------ EXTRACTED RECORDS

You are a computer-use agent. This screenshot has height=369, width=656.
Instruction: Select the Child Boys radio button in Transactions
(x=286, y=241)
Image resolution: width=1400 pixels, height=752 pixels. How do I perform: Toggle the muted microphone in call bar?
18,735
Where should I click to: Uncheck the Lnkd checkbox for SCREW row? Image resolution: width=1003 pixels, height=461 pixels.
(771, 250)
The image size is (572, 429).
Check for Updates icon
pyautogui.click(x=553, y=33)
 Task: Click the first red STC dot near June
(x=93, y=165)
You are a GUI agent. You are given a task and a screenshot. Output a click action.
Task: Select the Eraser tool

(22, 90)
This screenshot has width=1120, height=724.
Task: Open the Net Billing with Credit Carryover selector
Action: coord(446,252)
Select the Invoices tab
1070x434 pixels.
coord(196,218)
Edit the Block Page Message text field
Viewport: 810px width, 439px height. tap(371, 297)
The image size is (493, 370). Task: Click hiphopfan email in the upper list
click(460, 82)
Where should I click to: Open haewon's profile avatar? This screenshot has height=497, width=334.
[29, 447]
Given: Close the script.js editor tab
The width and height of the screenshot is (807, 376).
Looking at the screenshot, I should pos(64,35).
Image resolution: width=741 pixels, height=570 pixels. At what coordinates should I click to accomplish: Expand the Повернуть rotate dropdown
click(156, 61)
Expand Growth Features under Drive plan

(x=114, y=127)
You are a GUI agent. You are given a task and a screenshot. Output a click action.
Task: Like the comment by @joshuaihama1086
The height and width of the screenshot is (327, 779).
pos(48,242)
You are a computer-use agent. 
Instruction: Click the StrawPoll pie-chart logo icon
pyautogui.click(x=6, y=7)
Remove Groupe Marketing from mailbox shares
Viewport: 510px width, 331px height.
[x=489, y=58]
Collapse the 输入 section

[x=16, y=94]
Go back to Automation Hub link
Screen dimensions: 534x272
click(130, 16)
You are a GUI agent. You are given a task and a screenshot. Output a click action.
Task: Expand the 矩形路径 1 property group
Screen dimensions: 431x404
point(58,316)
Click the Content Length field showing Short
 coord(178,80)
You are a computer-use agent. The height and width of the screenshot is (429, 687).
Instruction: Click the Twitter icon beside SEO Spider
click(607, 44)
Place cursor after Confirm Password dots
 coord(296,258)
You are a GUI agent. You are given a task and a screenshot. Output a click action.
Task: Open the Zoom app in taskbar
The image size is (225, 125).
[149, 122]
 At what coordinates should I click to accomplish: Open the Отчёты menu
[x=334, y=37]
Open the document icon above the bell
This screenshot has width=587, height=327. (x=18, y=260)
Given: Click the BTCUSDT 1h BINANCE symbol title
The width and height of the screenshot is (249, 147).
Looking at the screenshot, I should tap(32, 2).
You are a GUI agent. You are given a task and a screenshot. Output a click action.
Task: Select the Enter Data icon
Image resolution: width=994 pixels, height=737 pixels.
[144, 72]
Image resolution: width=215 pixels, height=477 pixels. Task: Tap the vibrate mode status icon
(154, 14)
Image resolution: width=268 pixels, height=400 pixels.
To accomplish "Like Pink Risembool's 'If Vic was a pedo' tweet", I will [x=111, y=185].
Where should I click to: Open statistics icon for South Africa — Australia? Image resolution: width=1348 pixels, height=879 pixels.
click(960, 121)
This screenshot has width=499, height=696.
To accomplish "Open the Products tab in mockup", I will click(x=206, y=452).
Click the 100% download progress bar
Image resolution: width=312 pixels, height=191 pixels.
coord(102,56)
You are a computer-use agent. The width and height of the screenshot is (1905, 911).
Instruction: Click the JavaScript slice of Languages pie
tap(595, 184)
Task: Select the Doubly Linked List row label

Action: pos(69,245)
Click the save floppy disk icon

------------

(EXERCISE BRIEF): Search the entries for the word "computer" and gather every line where it appears.

(YOUR SOLUTION):
You are a computer-use agent. This screenshot has height=369, width=656.
You are a computer-use agent. 
You are a computer-use agent. The height and width of the screenshot is (429, 687).
You are a computer-use agent. The width and height of the screenshot is (1905, 911).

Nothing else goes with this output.